Norval Morrisseau retrospective a first for National Gallery of Canada
Ottawa - February 1, 2006
The National Gallery of Canada’s first major solo exhibition of a First Nations artist pays homage to Norval Morrisseau. The Anishnaabe (Ojibwa) painter’s sublimely colourful and deeply spiritual works have inspired three generations of First Nations artists and made him an icon of Canadian art. Norval Morrisseau - Shaman Artist is on display in Ottawa from 3 February to 30 April.
Norval Morrisseau, also called Copper Thunderbird, rose to fame in the 1960s as the originator of the Woodland School. This unique style is now simply called Anishnaabe painting, a term that refers to the artist’s heritage and the archetypal status of his work.
This exhibition features 60 vibrant works, from evocations of ancient symbolic etchings on sacred birchbark scrolls and pictographic renderings of spiritual creatures, to more recent works that are celebrations of pure colour. Morrisseau reveals something of the soul of humanity through colour and his unique “X-ray” style of imaging: Sinewy black “spirit” lines emanate, surround, and link animal and human figures, and skeletal elements and internal organs are visible within their brightly coloured segments.

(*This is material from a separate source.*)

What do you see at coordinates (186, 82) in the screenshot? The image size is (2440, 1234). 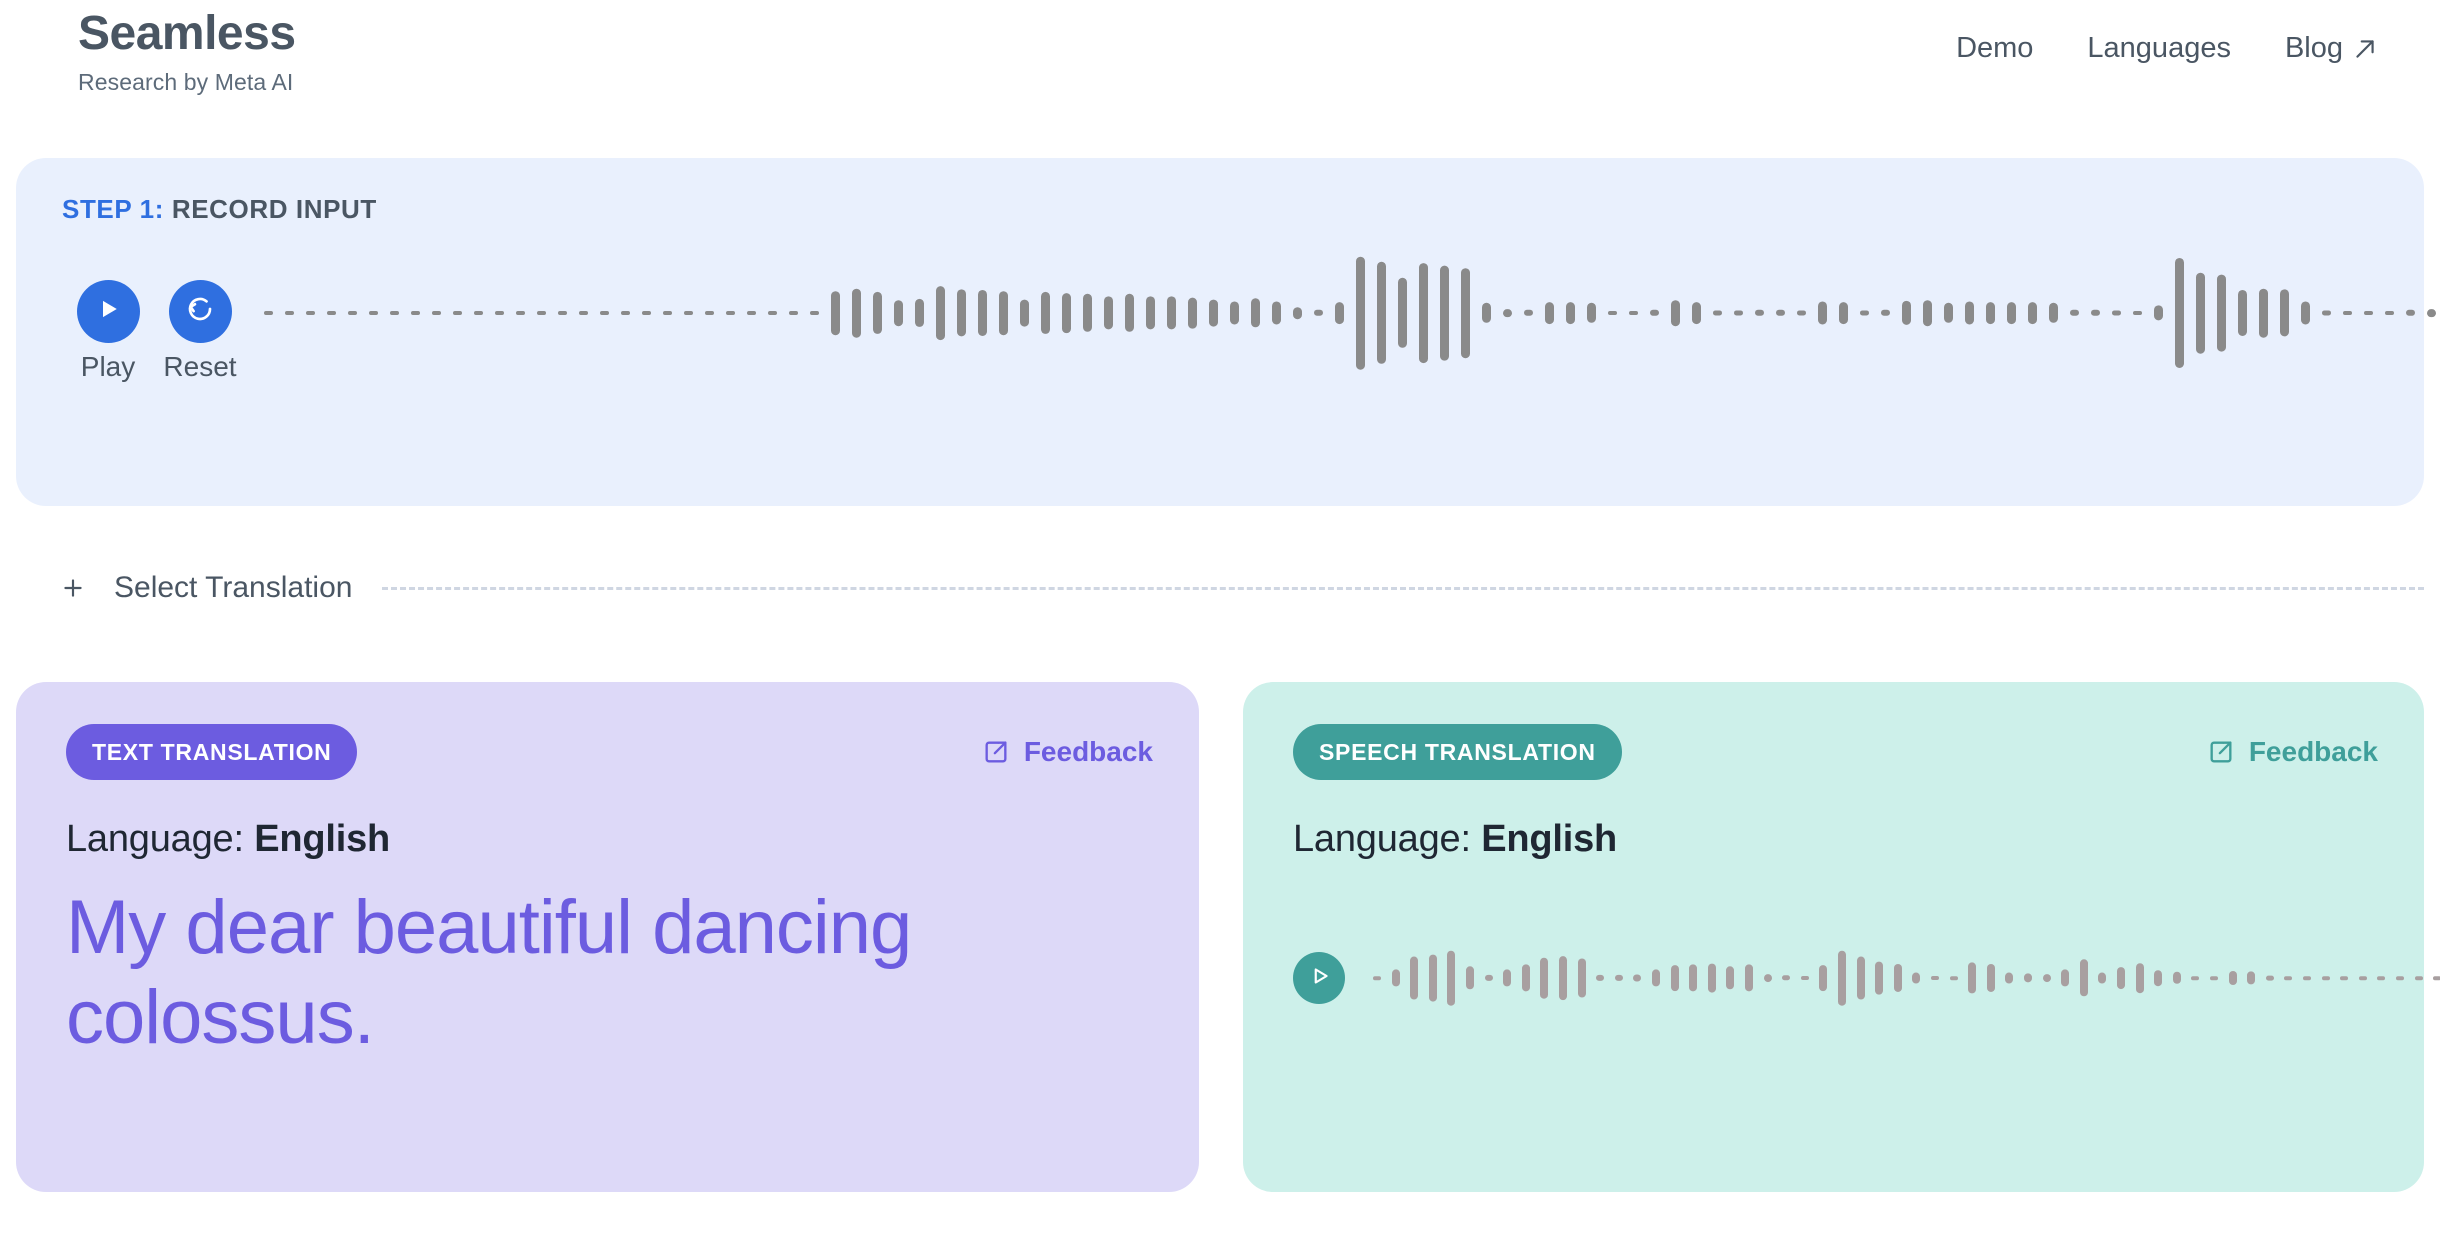 I see `brand-subtitle: Research by Meta AI` at bounding box center [186, 82].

“Norval Morrisseau is one of a very few artists in the world who can claim to be the creator of a completely new art movement, and the National Gallery of Canada is privileged to be able to present this retrospective,” says Pierre Théberge, Director of the Gallery. “We are extremely grateful to the many public and private lenders from across the country who made this exhibition possible through the loan of their work.”
Norval Morrisseau - Shaman Artist is organized by the National Gallery of Canada, curated by Greg Hill, assistant curator of Contemporary Art, and supported by the Founding Partners’ Circle Endowment Fund of the National Gallery of Canada Foundation. The Founding Partners are the patrons who contributed to the creation of the National Gallery of Canada Foundation in 1997 and provided the Foundation with its first endowment fund.
“As a Founding Partner, Bell Canada is delighted that the Endowment Fund continues to support vital projects such as this important exhibition,” says Mirko Bibic, Bell Canada’s Chief, Regulatory Affairs, and member of the Foundation’s Board of Directors. "On behalf of the Foundation, I would like to extend our heartfelt thanks to the Founding Partners’ Circle patrons for their inspired vision and support of Norval Morrisseau - Shaman Artist.”
Norval Morrisseau, a Member of the Order of Canada, was born in 1932 and raised on the Sand Point Reserve near Lake Nipigon in Northern Ontario. He was acknowledged as Grand Shaman of the Ojibwa in 1986 and, in 1995, the Assembly of First Nations bestowed on him their highest honour, the presentation of an eagle feather. In 1989, Morrisseau, whom the French press dubbed “Picasso of the North,” was the only Canadian artist invited to exhibit at the Centre Georges Pompidou in Paris as part of the French Revolution Bicentennial celebrations.
In a ceremony during the exhibition’s official opening at the National Gallery tomorrow evening, Morrisseau will become one of the first artists inducted into to the RSC: The Academies of Arts, Humanities and Sciences of Canada. The RSC (Royal Society of Canada), consists of 1,800 distinguished Canadians selected by their peers for their outstanding contributions to the arts, natural and social sciences and the humanities.
A fully illustrated catalogue, a bilingual Bell audioguide, and a series of lectures and family activities complement this exhibition. After its presentation in Ottawa, Norval Morrisseau - Shaman Artist will travel to the Thunder Bay Art Gallery (3 June - 4 September 2006), the McMichael Canadian Art Collection in Kleinburg, Ont. (30 September 2006 - 14 January 2007), and the National Museum of the American Indian in New York City (6 October 2007 - 6 January 2008).